(Collected data entries)
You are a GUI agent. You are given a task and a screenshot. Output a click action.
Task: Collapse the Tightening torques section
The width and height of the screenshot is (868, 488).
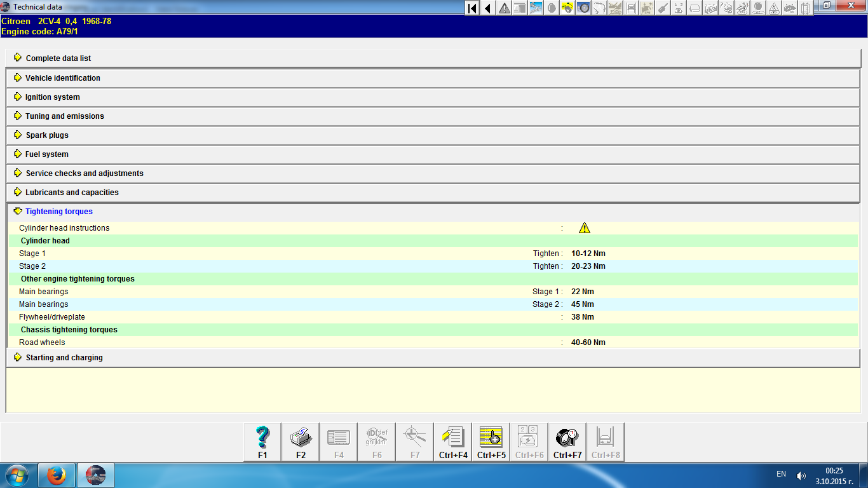59,212
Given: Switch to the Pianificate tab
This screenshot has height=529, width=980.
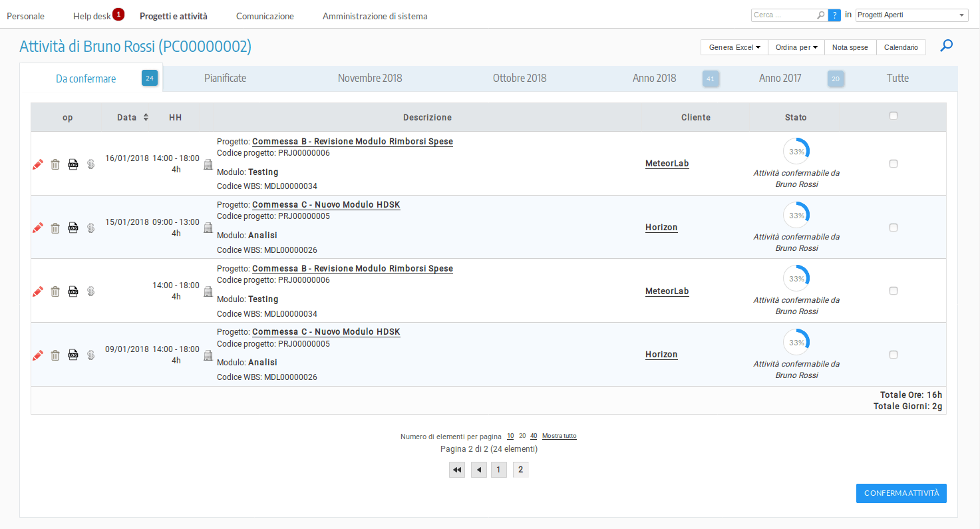Looking at the screenshot, I should coord(225,79).
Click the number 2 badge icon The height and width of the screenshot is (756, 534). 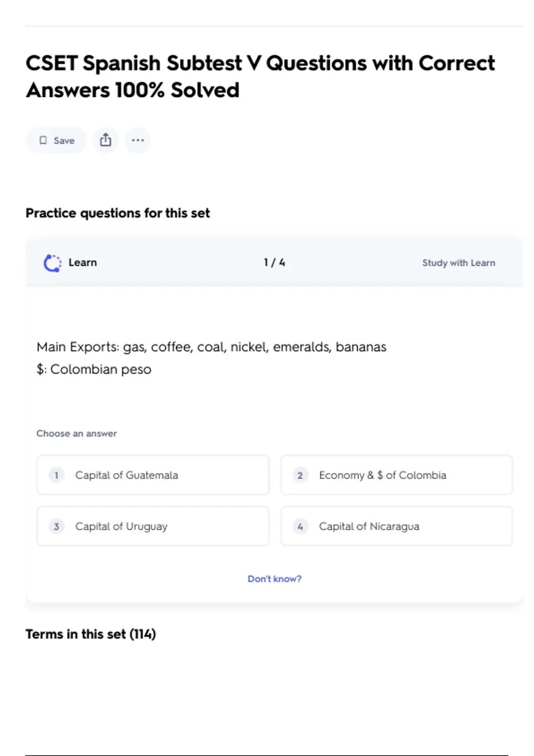click(300, 475)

Instructions to follow:
When pictures appear in the records above, leave them out and reproduce exactly each line from the first through the line containing "Given: Switch to the Pianificate tab", both included.

Task result:
You are a GUI agent. You are given a task and a screenshot. Output a click action.
Task: Collapse the Tightening torques section
The width and height of the screenshot is (868, 488).
59,212
Given: Switch to the Pianificate tab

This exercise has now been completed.